I was the only person in the cinema watching that film in Perth ten days ago. "Perth?" laughed someone I met in passing a few years back in a bar with outspoken locals in Glasgow's Merchant City. "What's with Perth?" I said. "Nothing.." he said. "It's just..." and he shook his head. Perth, an hour's drive away was so far off his radar that it just well, never featured. It was plain on his face: why would it? There has been incomprehension in Britain all over and all round, for decades. At least the referendum made us acknowledge it.
It is true the Scottish referendum changed many personal relationships for many people. For me, it's not that I'm not friends with people who voted differently then. Rather, I found a kind of clarity. I realised then that with a few exceptions where friendship runs deeper than politics and even religion, we probably never were friends - more acquaintances. I'm not saying the same will happen now. I just don't know. Nearly everyone I know voted Remain. Some found the decision hard and I find those people interesting. A few voted Leave or did not vote. I don't in all cases know their reasons. But that handful I would say are also the handful of those whose views I very often respect, moreoever, from whose thought processes in general I have long found much to learn.
But that's why I'm not saying more about my reasons just now. I'm just sick of it all. I normally have quite a thing about allowing comments on blogs and particularly if you are going to allow them then to allow pretty much all of them, except maybe those that might wound an uninvolved third party. But not this time. I just can't bear it. If I have that debate it will be face to face with people I respect. Those tend to be people whose views, even if, especially when actually they differ from mine, tend to be thoughtful, clear-sighted, reasoned, dispassionate, well-mannered, people from whom I will learn. It is no coincidence that I have found such people tend to have good judgement.

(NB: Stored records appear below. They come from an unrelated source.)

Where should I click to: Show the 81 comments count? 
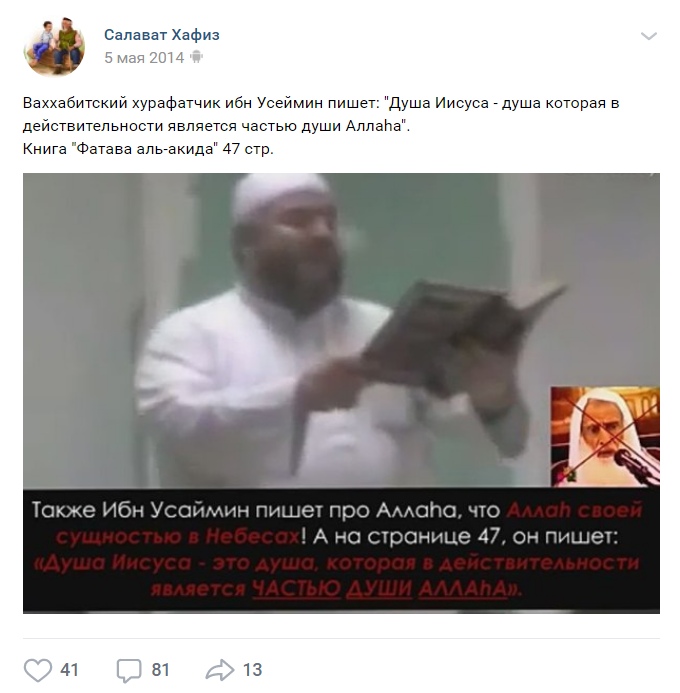[160, 670]
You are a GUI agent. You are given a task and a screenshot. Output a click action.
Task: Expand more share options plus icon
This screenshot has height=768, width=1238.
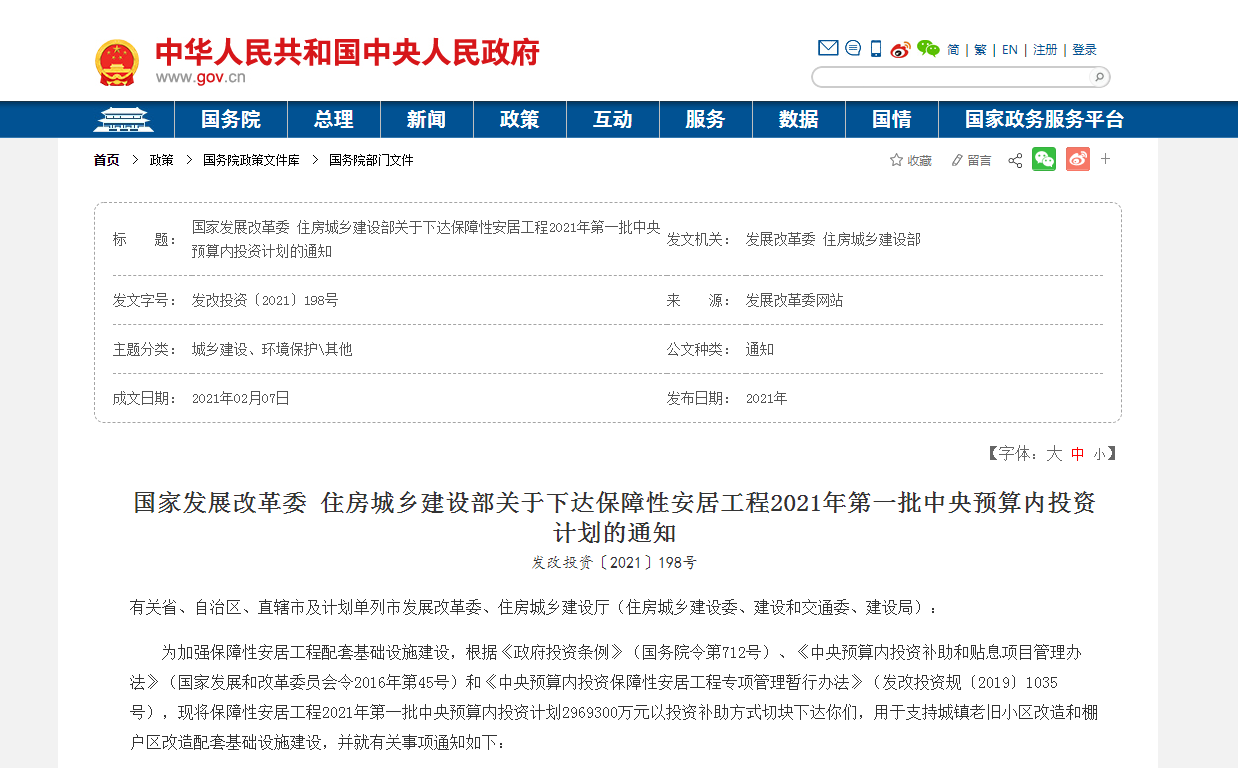(x=1106, y=159)
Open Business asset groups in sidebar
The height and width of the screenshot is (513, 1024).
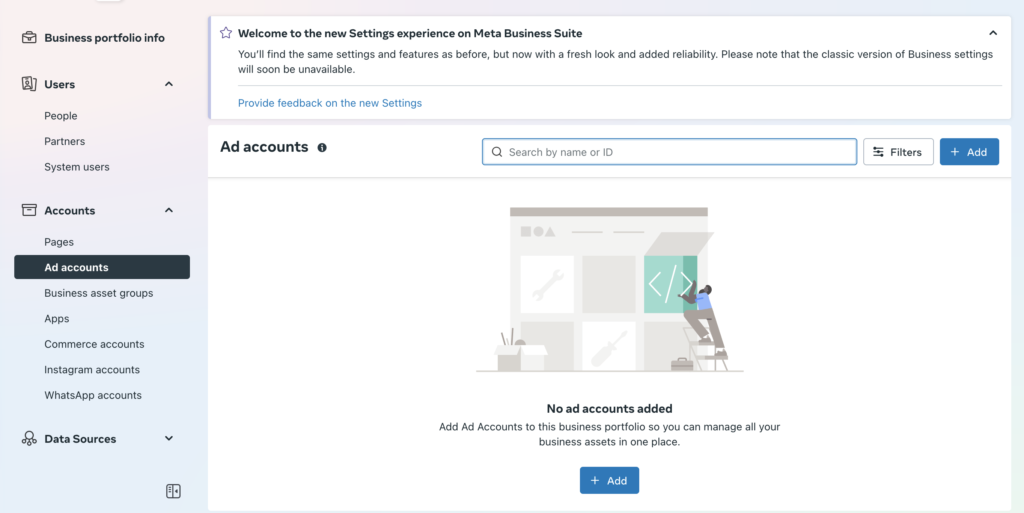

If I pass on any advice to my children about referendums the way I feel just now would be to keep out of it if you could square that with yourself or live with feeling cowardly or uninformed or perhaps the better option is to accept that you don't know enough, that if the experts couldn't say whether 20% or 60% of our laws come from the EU, then did anyone know enough? Or if my children feel that obligation to vote, which was after all, very hard won in our history - perhaps I will say to them watch, listen and keep things strictly private. But then, like I would guess so many, would they then wonder if it was better to live with feeling afraid of saying how you voted? Would they think twice, for fear of slander and isolation about acknowledging in public someone they knew who had voted differently? Would they think then it was simply better not to vote? And when people become too afraid or worried to vote, or to say their vote, or too sickened by the things it reveals, what kind of society is that?